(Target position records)
--

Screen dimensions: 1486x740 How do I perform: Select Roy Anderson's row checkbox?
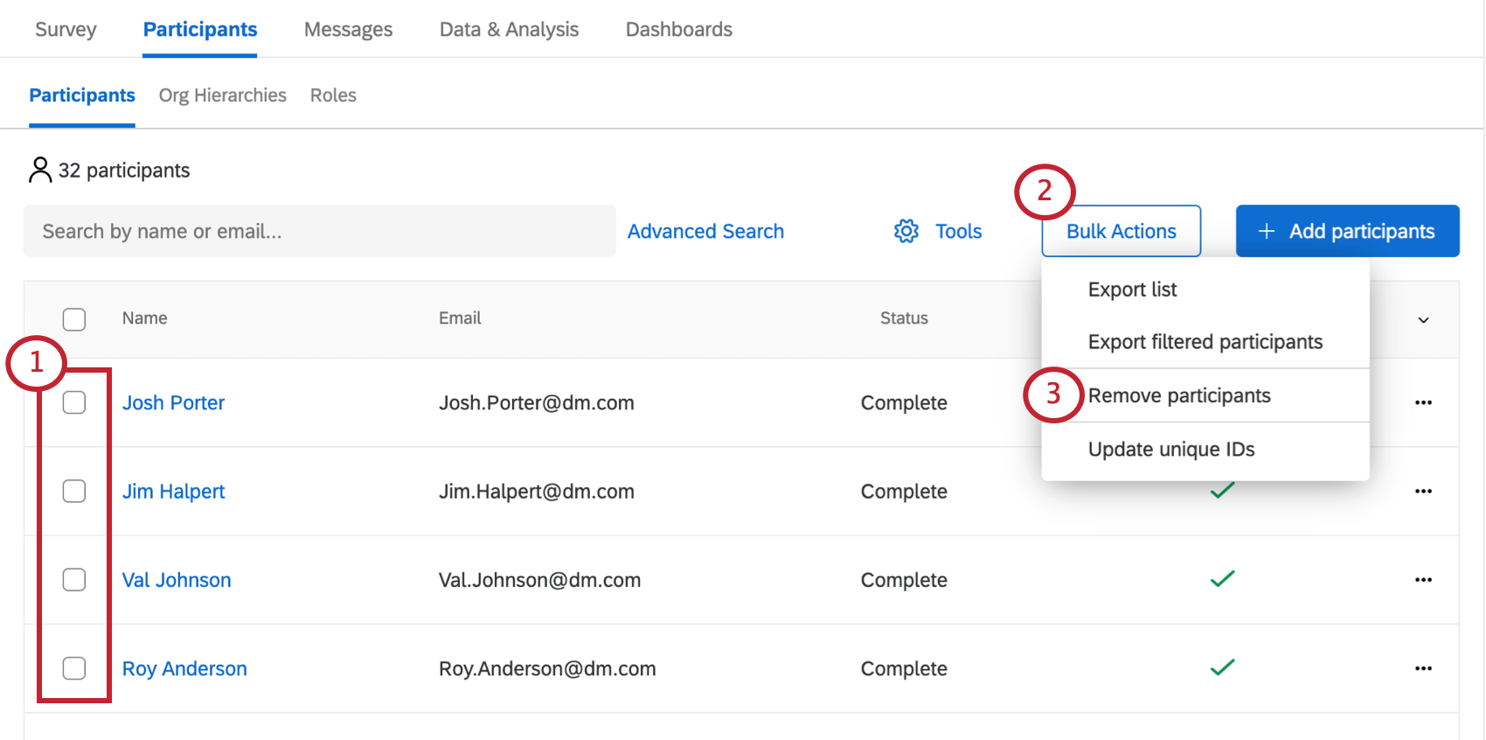pyautogui.click(x=74, y=668)
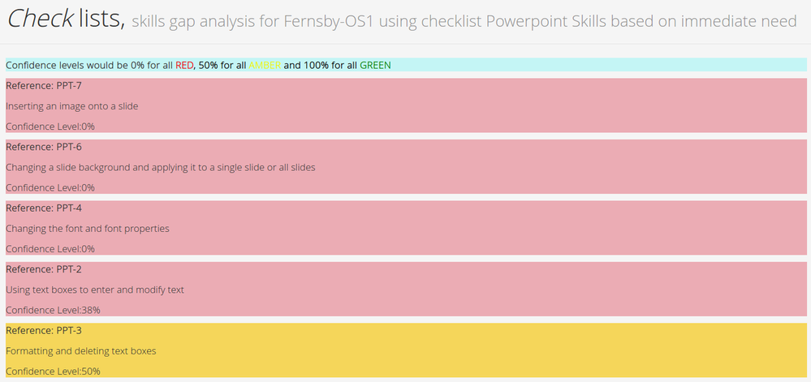Image resolution: width=811 pixels, height=382 pixels.
Task: Click the word GREEN in the legend
Action: click(x=375, y=65)
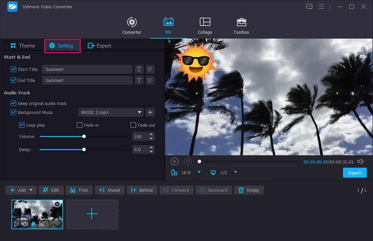Uncheck the Keep original audio track checkbox

pyautogui.click(x=14, y=103)
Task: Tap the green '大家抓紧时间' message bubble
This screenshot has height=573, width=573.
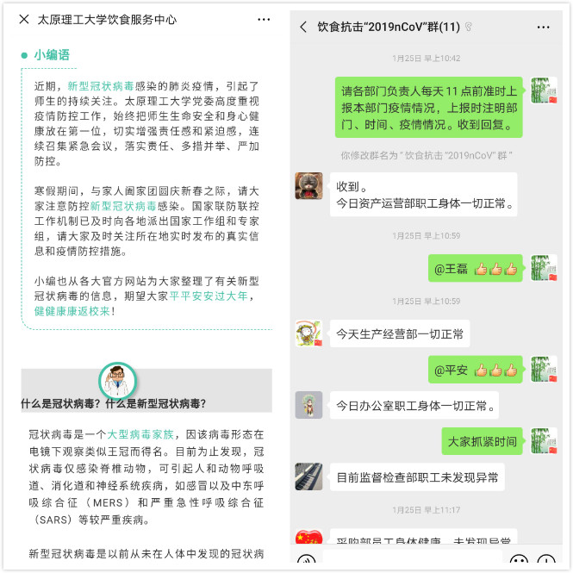Action: pos(482,441)
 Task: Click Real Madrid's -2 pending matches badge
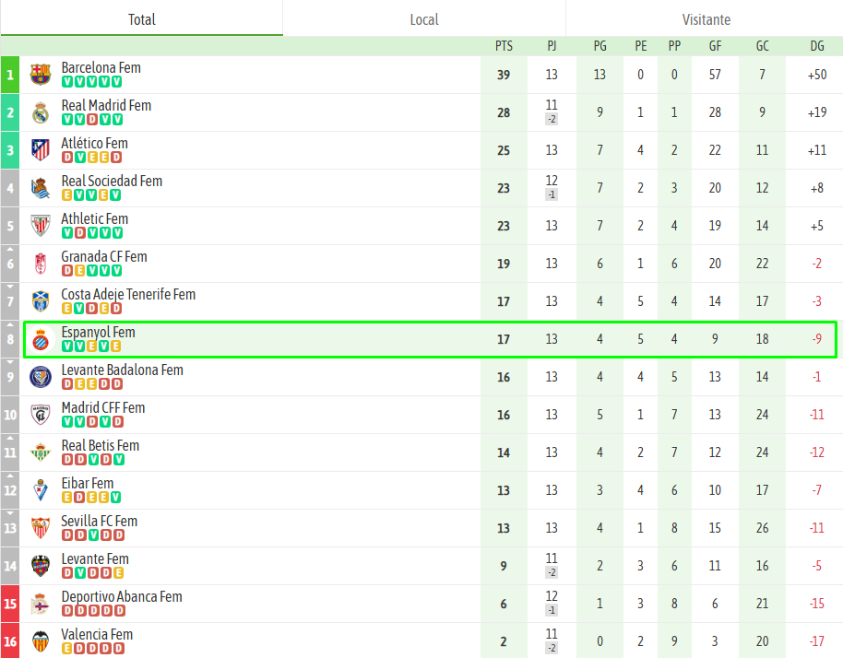[551, 119]
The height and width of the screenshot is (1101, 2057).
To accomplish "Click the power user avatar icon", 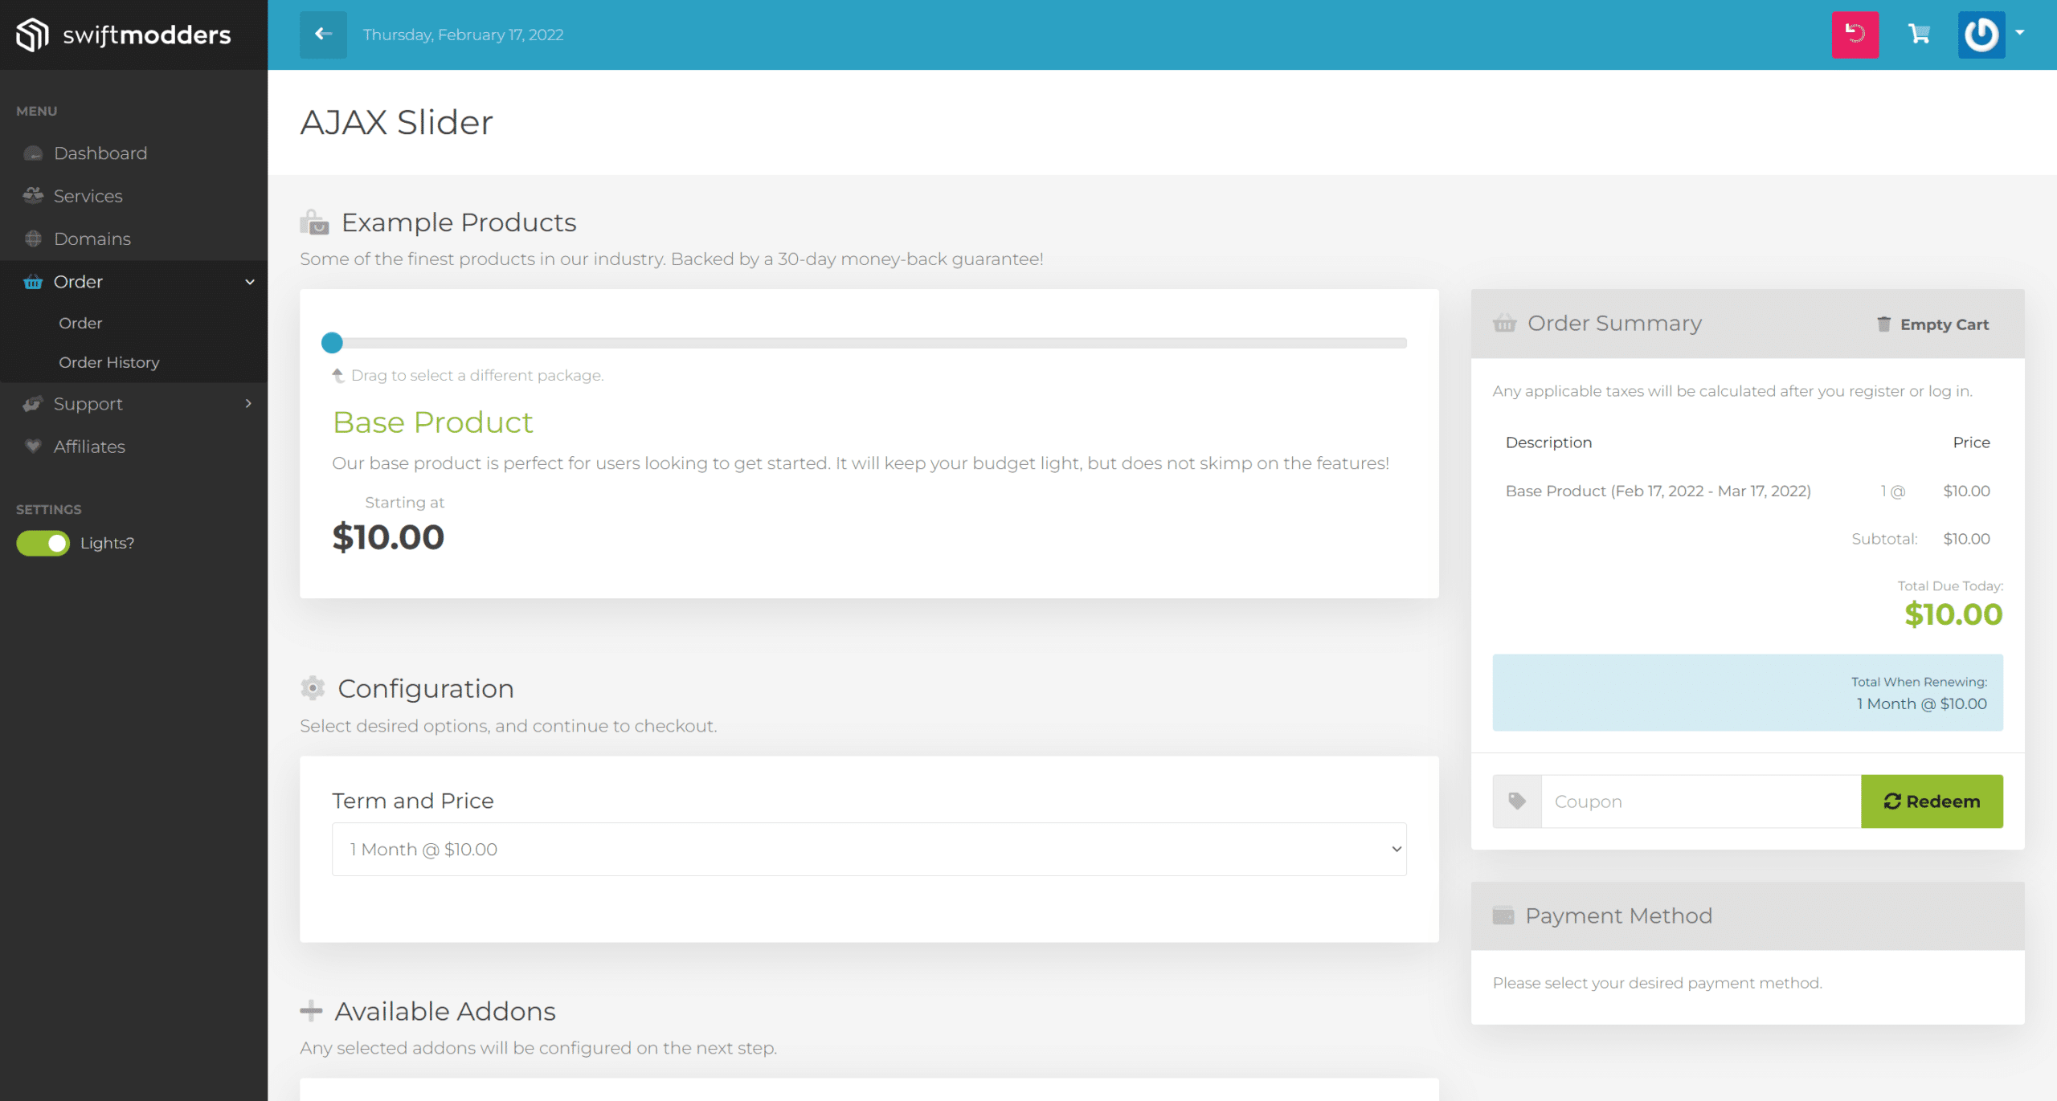I will [x=1981, y=35].
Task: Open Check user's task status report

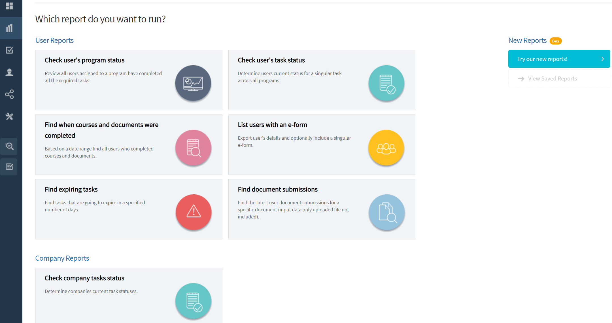Action: click(x=271, y=60)
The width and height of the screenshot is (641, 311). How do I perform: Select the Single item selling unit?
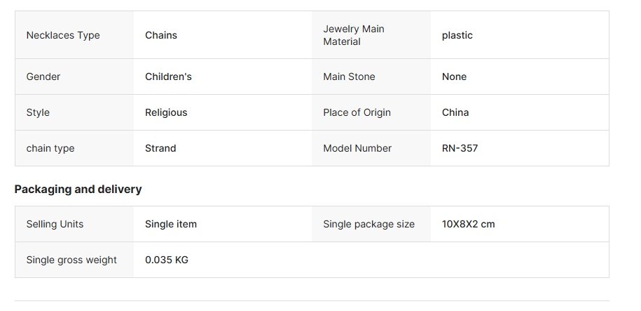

--

Given problem:
Update the material starting at its first line and going on through the line with "Action: pos(482,441)", putting "chat bubble" in place of "message bubble" and leaving everything else unchanged. Omit the pictures from your answer.

Solved problem:
Screen dimensions: 1486x740 How do I perform: Select Roy Anderson's row checkbox?
pyautogui.click(x=74, y=668)
Image resolution: width=811 pixels, height=382 pixels.
Task: Click the word GREEN in the legend
Action: click(x=375, y=65)
Uncheck the Keep original audio track checkbox

pyautogui.click(x=14, y=103)
Task: Tap the green '大家抓紧时间' chat bubble
This screenshot has height=573, width=573.
Action: pos(482,441)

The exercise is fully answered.